Henrik Hahn, Chief Digital Officer of Evonik, said: “I consider Data Science to be an application-oriented science in the truest sense of the word and thus far more than a business intelligence Ferrari. While BI enables better decisions to be made on the basis of the known, data science knowledge starts with the unknown. And this can also bring decisive competitive advantages in chemistry. At Evonik, we have therefore set up central contact points for data science. To put it in a nutshell, we are looking at how we can jointly develop a powerful magnet internally. We want to use it to find the famous needle in the haystack sooner. Gathering the right data with the right tool – that's what it's all about.”

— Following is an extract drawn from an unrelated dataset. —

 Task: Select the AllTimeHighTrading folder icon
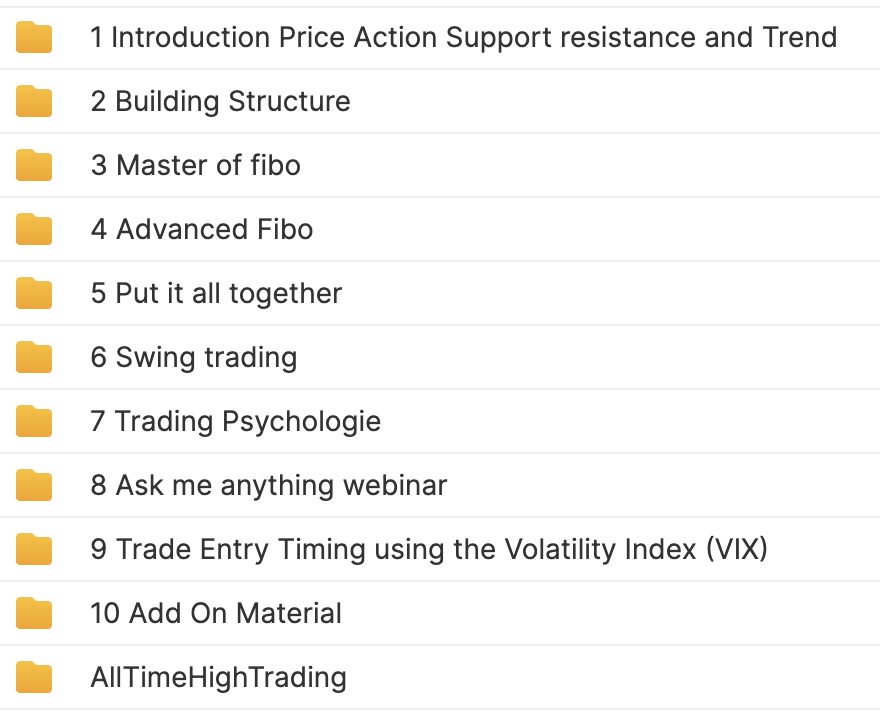pyautogui.click(x=34, y=677)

Hackathon winners announced
Practical questions from the supply chain and production of the chemical industry were solved by around 90 students of data and engineering sciences in the first global hackathon. Covestro had asked the leading universities Carnegie Mellon University in Pittsburgh, Tongji University in Shanghai and RWTH Aachen to compete simultaneously for three days in November. The winner with the best solution was Team “Datavengers” from RWTH Aachen , which received an award in Leverkusen. “The students developed novel answers using different methods of machine learning. They demonstrated that data and its proper use can make the whole industry smarter and faster,” explained Nils Janus, Head of Advanced Data Analytics at Covestro. “We are demonstrating that the chemical industry can be an exciting employer for smart data scientists.”